In my garden at home my Grandpa and I take care of the remnants of my Grandmothers bulbs and bushes. The garden beds used to be lush with full flowering rose bushes, brilliant trumpet daffodils and red tulips. My uncle even put in a lovely rock garden along the driveway which is home to a full lavender bush and wide rock crop filler with various other herbs.
What most people don’t notice is the long twindy narrow leaved field bindweed aka morning glory nestled among the glorious hostas and fragrant hyacinths. This little pest blankets our garden if no time is allotted to weeding at least once a week. So often have our neighbours stopped to talk as Grandpa and I are yanking this nuisance from the beds and piling it into our yard waste bins.
This plant is distinguishable by its thin stem which winds tightly around the stem of any plant it comes in contact with till it reaches the top of the flowers. It has about 5 or more reaching tendrils which poke out from the ground in search of plants to cover and climb. It can get so thick that the garden is plump with it and once pulled, looks thin and flappy. The leaves are long but narrow and the little white flowers look like wide flaring trumpets. They can look deceivingly pretty but they must go!
Pulling them out is not enough. In the King County Noxious Weed Control Program Weed Alert, the methods of removal are clear but not always enough. One can manually pull the weed out, but the far reaching tap root of 20 feet can grow back if not pulled out by at least 6 inches! This weed also spreads by rhizomes which can spread farther than 30 feet to find suitable growing conditions! Its seeds are known to lie dormant in the earth for up to 50 years and still germinate! Some suggestions include constant weeding in early spring, black geotextiles, fibre glass mat or thick mulch to block out much of the light touching the bare soil. They also suggest different herbicides such as products with glyphosate or tryclopyr or 2, 4-D.
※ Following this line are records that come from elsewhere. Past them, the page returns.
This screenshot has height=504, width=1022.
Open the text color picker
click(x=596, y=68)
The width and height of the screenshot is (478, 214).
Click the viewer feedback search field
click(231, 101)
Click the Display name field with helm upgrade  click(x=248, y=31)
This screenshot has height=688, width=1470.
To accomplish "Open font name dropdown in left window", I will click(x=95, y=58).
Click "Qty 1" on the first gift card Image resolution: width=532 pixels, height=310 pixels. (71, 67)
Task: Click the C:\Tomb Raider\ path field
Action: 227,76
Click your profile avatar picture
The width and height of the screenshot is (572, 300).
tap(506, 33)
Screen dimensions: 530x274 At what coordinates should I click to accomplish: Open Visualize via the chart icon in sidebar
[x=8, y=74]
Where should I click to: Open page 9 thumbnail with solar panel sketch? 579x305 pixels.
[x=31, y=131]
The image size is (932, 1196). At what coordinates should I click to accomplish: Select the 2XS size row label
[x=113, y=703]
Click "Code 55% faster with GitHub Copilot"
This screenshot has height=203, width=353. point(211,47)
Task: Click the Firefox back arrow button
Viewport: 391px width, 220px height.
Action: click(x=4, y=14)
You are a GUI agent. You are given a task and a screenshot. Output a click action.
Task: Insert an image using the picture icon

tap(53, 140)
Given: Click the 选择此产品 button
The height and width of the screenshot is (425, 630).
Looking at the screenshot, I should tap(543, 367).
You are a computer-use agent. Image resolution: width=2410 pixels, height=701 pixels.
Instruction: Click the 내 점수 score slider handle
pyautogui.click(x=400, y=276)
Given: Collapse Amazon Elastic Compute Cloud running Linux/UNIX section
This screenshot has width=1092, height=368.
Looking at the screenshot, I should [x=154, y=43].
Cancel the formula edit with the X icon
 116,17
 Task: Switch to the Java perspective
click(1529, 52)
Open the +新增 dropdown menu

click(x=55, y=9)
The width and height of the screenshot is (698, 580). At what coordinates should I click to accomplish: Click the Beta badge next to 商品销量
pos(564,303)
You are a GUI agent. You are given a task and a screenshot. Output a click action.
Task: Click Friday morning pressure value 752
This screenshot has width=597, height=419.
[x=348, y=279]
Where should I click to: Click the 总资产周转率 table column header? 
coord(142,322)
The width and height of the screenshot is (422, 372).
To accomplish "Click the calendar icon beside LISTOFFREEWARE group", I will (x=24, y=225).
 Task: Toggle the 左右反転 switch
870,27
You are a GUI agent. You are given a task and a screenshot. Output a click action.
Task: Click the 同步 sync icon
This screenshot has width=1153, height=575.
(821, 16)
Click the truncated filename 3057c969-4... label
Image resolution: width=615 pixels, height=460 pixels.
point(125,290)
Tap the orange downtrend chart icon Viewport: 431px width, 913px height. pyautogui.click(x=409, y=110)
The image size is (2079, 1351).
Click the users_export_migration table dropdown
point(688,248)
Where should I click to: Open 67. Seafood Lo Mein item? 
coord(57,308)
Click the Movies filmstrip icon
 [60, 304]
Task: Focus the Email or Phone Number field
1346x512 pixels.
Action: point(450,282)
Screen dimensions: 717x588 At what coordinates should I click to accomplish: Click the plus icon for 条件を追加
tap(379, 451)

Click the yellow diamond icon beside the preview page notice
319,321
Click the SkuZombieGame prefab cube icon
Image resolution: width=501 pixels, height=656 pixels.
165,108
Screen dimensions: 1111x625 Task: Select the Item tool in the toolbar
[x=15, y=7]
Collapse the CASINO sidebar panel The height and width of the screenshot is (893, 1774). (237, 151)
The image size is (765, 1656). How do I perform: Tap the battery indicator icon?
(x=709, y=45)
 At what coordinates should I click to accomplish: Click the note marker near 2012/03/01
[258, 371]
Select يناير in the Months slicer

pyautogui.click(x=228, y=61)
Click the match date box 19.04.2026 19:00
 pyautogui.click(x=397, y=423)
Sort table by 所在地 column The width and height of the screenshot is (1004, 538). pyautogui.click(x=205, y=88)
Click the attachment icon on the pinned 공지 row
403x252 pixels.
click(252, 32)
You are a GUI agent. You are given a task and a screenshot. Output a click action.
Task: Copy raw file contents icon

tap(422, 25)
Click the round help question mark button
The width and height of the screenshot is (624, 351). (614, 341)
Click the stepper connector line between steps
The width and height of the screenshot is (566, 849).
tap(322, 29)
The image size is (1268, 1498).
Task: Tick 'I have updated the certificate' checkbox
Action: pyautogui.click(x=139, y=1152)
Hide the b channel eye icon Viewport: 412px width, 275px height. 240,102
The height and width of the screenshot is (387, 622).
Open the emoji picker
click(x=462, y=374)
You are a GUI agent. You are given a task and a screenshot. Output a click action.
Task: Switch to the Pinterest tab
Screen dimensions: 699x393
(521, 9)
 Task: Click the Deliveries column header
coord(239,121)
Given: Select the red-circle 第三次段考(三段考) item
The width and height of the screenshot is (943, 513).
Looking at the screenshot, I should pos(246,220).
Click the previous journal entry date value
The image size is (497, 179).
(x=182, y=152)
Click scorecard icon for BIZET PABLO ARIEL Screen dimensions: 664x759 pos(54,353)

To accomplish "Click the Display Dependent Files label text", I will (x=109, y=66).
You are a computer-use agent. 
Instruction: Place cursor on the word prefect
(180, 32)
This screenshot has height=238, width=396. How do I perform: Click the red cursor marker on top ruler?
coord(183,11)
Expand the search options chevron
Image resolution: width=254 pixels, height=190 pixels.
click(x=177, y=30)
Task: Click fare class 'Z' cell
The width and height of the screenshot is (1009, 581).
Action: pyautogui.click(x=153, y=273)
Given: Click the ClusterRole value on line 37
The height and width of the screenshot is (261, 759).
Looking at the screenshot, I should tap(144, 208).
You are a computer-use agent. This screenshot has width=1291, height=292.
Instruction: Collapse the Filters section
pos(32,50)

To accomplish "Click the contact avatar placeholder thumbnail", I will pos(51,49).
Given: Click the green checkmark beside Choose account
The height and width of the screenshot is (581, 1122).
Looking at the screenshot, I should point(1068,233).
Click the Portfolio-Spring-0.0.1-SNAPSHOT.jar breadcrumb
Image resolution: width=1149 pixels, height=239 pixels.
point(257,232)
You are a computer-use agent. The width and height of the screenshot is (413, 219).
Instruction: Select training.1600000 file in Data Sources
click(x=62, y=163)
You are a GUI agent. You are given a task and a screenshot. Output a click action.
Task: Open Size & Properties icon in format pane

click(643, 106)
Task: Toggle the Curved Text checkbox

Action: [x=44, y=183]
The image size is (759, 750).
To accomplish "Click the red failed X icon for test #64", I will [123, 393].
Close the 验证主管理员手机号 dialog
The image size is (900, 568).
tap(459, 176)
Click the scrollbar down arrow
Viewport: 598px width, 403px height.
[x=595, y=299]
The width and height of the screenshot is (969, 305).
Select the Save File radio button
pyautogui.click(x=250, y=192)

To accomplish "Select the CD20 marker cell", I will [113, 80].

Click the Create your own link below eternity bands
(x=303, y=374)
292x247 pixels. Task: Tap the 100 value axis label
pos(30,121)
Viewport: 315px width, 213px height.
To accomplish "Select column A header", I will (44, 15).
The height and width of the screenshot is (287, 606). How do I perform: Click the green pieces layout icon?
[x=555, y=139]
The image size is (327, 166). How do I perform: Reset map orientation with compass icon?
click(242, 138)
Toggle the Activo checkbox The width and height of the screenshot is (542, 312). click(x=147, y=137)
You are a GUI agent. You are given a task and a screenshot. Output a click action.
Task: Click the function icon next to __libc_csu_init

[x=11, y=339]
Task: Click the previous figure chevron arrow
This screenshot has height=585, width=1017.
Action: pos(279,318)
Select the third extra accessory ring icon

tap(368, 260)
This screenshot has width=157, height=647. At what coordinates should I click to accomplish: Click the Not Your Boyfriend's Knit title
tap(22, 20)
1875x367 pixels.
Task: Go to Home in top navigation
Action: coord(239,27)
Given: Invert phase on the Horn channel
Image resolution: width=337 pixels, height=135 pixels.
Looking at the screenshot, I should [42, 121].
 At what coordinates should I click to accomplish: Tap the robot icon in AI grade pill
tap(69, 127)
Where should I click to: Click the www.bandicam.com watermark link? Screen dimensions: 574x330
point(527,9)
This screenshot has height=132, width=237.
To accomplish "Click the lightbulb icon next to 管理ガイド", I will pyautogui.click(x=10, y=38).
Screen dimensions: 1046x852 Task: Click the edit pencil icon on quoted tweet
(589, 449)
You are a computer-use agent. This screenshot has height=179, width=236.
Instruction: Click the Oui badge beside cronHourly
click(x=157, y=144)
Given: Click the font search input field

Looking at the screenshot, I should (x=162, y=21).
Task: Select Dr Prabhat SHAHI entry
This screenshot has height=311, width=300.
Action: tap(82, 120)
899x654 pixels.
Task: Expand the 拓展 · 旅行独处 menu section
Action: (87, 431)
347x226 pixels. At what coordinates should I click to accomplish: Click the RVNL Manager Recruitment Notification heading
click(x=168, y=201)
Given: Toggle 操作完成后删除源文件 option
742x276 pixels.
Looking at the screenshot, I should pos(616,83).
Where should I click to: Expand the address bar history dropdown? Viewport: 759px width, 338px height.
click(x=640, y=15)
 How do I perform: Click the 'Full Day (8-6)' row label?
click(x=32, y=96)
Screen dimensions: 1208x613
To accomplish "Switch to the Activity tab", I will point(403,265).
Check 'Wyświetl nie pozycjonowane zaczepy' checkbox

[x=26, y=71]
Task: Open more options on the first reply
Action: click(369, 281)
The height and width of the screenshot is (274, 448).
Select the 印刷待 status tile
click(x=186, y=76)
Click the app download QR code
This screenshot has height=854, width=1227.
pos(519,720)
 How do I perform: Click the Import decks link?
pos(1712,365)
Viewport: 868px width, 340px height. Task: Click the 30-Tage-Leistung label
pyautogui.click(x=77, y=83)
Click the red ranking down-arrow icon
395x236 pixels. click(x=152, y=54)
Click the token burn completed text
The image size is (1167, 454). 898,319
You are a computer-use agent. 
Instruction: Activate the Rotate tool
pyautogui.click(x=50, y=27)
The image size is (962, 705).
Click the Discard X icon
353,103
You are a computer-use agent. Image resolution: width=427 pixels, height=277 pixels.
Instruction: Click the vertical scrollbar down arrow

This weed is now considered an invasive species originating from eurasia, North Africa. It is most commonly found in ravines, along the roadside, in crops and fields, forested parks and in residential gardens and rock beds. It can be carried by water, mud and wind and can remain viable after animals consume them.
Although it has a negative impact of indigenous plants across North America and is known to produce poisonous alkaloids and is a host for many viruses that affect crops, it is known to be useful in some herbal remedies including those for spider bites. Its uses thus are few.
To my Grandpa and I, its work that will most likely always need to be done, as unearthing the beds my Grandma started is not our favourite option. I will suggest some of the options listed above to my Grandpa and try my best to rid this nuisance from the rich earthy soil from which it lies until one day, at last, the garden will be free from its clutches and allowed to grow its best and brightest!